Monday, 26 July 2010

The truth about Tommy Robinson

We are obliged to Searchlight for the following article exposing the Nazi reality behind the EDLs leadership.


The BNP past of the EDL leader
Nick Lowles and Simon Cressy expose Tommy Robinson

Searchlight can exclusively reveal that the leader of the English Defence League is a former British National Party member who has served 12 months’ imprisonment for assaulting an off-duty police officer.

Self-proclaimed EDL leader Tommy Robinson is really Stephen Yaxley-Lennon, from Bedford.

In 2004 he joined the BNP with a family membership. In the same year he assaulted an off-duty police officer who intervened to stop a domestic incident between Yaxley-Lennon and his partner Jenna Vowles. During the scuffle Yaxley-Lennon kicked the officer in the head.

He was convicted on 18 April 2005 for assault occasioning actual bodily harm, for which he was sentenced to 12 months’ imprisonment, and assault with intent to resist arrest, for which he received a concurrent term of three months.

Vowles, also a BNP member, was cautioned for possession of cocaine. She told the court that the she found two empty bags in her house and was taking them out so that her parents did not find them.

Yaxley-Lennon attended Putteridge High School in Luton and moved to nearby Bedford more recently. Robinson also claims on his Facebook site that he attended Putteridge school.

The revelation that Robinson had been a member of the BNP explains why so many of the initial EDL activists also attended BNP meetings in the Luton/Bedford area.

More importantly, it dispels the myth that the roots of the EDL are not in hard-core racism.

It destroys the protestations by the EDL leadership that, “They aren’t the BNP and they aren’t Nazis,” made at their phoney press conference held last September in a disused Luton warehouse, where they unfurled a swastika flag and proceeded to try to set it alight for the cameras.

It also explains the real reason why Robinson felt the need to hide his face.

Apart from his BNP membership and his convictions for violence, Robinson told a BBC film crew that he lived in a part of Luton where Islamic fanatics lived and that he feared for his safety. The reality is somewhat different as he lives in Wilstead, a relatively leafy village on the outskirts of Bedford.

The exposure of his identity follows a split in the EDL that is mostly being fought over the internet.

Paul Ray, self-styled spiritual guru of the EDL, has posted a series of messages on his Lionheart blog, in which he and his friend Nick Greger announce their intention to take control of the EDL. Ray was the original mover in creating the EDL, although he quickly fell out with the other leaders and moved abroad to Malta.

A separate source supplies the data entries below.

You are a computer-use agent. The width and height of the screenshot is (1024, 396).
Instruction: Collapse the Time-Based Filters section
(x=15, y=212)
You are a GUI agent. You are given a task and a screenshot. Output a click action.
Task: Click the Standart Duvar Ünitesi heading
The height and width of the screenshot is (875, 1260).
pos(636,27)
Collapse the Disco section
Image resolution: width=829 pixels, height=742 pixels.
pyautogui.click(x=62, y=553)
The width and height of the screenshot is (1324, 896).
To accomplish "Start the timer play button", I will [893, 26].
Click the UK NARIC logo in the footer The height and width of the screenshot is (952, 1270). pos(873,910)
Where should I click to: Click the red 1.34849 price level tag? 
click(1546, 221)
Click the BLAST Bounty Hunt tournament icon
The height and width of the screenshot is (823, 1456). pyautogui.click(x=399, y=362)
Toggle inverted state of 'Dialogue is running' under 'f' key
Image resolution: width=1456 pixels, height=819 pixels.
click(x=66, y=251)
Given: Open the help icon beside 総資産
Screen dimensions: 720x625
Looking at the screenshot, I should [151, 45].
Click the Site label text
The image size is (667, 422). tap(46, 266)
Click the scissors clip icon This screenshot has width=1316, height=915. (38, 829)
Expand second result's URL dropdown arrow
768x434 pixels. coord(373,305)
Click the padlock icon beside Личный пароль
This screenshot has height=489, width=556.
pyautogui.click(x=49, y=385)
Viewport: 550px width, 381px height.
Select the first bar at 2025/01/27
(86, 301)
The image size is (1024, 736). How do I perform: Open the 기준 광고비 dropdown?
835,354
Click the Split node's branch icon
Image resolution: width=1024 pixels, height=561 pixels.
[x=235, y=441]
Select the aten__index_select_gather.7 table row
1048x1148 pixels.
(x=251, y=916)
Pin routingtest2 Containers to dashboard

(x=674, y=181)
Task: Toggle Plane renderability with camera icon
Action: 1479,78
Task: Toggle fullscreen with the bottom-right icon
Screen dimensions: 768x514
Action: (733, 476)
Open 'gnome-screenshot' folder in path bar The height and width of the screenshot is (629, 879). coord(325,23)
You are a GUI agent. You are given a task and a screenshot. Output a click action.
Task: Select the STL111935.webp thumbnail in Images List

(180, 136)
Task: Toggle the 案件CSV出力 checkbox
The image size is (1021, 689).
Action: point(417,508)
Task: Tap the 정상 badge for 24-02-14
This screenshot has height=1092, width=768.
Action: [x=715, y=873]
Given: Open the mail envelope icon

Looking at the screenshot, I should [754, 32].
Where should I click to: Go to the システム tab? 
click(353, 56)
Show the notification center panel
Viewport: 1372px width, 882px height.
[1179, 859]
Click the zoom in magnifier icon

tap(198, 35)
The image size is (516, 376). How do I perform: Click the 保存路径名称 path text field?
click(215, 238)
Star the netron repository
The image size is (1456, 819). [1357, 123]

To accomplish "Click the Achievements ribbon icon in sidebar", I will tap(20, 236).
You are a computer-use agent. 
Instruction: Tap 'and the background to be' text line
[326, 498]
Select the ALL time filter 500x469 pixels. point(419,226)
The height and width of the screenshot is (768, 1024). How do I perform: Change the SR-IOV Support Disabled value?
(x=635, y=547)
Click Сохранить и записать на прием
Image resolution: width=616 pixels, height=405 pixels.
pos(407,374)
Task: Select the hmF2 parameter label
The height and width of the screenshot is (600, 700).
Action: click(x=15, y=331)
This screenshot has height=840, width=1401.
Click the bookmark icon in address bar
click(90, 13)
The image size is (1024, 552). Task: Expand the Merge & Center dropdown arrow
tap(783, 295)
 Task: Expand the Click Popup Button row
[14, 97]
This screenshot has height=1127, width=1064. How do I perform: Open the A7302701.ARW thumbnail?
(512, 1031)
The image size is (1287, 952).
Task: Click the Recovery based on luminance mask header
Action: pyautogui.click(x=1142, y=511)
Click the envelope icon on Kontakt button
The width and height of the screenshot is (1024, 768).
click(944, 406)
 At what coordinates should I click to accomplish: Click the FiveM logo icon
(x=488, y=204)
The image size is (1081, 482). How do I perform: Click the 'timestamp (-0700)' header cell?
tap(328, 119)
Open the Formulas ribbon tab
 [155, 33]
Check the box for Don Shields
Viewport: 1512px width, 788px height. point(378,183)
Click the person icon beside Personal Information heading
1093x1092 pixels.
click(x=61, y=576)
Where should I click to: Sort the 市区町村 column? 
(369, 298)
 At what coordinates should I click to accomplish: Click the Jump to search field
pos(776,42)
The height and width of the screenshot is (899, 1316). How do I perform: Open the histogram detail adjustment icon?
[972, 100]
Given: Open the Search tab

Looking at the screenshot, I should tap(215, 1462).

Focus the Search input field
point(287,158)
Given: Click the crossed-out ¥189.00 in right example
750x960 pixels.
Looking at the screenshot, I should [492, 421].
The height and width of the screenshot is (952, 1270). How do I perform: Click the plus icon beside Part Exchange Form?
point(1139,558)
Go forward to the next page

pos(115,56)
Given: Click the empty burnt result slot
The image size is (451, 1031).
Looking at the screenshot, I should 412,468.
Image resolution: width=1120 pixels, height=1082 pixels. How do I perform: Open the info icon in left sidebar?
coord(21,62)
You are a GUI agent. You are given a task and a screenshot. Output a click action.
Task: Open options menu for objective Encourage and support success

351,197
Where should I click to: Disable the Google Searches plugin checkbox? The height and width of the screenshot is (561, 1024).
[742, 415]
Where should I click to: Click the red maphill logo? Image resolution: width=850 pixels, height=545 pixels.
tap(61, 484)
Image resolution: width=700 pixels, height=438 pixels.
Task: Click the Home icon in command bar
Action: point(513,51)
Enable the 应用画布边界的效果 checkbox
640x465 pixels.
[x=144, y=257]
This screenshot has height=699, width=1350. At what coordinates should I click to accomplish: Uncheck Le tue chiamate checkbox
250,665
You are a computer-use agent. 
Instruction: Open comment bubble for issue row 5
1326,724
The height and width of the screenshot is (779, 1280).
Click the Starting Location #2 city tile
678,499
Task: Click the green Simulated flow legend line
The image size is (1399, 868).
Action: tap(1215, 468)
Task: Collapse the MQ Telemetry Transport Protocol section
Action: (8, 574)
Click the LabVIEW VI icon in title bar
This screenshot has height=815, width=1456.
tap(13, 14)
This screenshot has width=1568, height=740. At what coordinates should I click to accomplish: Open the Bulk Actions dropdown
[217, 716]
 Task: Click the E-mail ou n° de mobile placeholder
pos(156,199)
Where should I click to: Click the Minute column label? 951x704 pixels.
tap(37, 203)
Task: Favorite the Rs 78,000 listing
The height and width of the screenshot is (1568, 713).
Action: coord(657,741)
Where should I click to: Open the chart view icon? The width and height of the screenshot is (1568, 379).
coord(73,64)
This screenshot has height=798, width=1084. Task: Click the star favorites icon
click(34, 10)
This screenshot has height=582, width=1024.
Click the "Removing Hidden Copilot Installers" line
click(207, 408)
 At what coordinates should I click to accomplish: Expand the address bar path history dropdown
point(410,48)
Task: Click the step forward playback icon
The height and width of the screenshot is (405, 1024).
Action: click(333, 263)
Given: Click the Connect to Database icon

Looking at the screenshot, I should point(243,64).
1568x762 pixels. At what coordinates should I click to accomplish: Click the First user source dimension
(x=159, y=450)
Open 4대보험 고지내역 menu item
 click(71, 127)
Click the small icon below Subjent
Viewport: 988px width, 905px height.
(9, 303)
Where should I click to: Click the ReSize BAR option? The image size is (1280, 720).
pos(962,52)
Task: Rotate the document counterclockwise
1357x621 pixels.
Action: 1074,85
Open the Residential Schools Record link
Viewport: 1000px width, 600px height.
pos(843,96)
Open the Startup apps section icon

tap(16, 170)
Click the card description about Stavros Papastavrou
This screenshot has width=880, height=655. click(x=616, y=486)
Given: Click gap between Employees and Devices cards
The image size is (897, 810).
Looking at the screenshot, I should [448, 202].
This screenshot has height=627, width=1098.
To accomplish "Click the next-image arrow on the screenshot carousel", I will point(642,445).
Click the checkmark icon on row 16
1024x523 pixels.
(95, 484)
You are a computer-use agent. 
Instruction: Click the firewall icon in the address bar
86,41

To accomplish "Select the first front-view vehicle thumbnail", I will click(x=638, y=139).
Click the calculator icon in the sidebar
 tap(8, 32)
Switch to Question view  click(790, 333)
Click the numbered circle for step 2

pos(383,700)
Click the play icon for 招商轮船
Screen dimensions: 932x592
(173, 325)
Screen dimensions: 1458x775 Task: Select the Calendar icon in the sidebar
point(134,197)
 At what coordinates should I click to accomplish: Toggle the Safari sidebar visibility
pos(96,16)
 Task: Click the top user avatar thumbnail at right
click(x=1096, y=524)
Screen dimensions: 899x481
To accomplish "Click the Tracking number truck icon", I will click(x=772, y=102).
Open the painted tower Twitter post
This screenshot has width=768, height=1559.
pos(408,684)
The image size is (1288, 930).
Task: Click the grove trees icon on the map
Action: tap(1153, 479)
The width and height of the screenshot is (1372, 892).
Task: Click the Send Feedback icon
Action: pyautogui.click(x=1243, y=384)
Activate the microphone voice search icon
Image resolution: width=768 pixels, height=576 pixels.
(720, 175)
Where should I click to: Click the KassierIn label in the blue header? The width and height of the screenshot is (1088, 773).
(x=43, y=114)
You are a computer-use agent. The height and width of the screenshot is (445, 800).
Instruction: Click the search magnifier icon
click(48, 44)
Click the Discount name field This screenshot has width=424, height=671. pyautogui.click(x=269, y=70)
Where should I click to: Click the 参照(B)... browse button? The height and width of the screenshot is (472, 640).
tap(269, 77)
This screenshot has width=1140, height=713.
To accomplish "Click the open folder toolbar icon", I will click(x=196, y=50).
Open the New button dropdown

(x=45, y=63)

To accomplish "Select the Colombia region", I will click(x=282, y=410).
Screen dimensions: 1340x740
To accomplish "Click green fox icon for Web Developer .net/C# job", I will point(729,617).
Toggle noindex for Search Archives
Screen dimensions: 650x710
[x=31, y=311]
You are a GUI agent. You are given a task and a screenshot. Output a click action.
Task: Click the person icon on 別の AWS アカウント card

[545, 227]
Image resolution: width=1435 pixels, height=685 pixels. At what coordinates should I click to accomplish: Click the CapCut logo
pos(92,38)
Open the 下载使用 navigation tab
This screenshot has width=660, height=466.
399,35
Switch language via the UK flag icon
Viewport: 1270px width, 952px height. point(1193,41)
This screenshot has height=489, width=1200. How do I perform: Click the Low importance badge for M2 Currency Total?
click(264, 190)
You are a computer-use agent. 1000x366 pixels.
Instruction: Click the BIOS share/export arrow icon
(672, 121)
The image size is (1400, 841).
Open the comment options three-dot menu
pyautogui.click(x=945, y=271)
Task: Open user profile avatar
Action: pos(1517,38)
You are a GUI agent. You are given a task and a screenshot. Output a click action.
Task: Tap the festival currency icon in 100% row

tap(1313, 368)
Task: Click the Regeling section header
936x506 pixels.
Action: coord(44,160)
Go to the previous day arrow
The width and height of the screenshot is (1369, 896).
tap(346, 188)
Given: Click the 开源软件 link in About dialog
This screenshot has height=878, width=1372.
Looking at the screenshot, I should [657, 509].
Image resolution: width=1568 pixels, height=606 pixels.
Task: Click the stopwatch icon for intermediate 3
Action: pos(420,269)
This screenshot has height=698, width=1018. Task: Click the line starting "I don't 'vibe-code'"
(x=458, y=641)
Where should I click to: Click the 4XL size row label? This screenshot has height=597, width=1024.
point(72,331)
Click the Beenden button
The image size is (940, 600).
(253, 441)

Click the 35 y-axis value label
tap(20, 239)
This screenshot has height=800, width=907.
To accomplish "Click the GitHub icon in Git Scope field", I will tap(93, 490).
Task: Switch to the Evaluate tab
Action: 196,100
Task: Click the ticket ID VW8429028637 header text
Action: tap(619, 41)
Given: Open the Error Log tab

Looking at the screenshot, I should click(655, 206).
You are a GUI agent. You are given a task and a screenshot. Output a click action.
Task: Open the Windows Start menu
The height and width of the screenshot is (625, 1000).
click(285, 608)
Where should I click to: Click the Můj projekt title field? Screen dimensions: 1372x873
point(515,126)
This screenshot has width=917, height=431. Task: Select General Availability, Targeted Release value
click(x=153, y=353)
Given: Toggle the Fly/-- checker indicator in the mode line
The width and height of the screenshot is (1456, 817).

Ray has focused his efforts on making Crusader-themed anti-Muslim promotional videos, and he and Greger have just issued a notice of “expulsion” of the EDL’s leaders, together with a demand for control of the EDL’s websites.

In one of their videos Greger goes on to say “another well-known man will soon appear within the new leadership, a man from Ulster, who is also currently in exile”.

This is almost certainly a reference to Greger’s friend Johnny Adair, a prominent loyalist terrorist who now lives in Scotland following an intra-loyalist feud. Adair’s friendship with Greger was the subject of a television documentary in 2006, when Adair met Greger while in prison for plotting acts of terror and was then the head of a nazi group in Dresden, Germany.

It is thought that Ray and Greger were responsible for the appearance of a video on YouTube that unveiled Robinson as Stephen Yaxley along with a series of photographs, following outlandish claims by Ray that the EDL led by Robinson threatened to kidnap and harm members of Ray’s family.